┌─ SUPPLIED RECORDS
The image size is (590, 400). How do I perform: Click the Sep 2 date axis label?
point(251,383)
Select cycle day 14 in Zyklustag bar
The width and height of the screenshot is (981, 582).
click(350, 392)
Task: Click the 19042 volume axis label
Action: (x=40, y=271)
└─
## TASK DIRECTIONS
Repeat all the rows, swapping "Select" for "Choose" and leaving everything else unchanged.

## PROBLEM SOLUTION
The image size is (590, 400). How do I perform: Click the Sep 2 date axis label?
point(251,383)
Choose cycle day 14 in Zyklustag bar
The width and height of the screenshot is (981, 582).
click(350, 392)
Task: Click the 19042 volume axis label
Action: (x=40, y=271)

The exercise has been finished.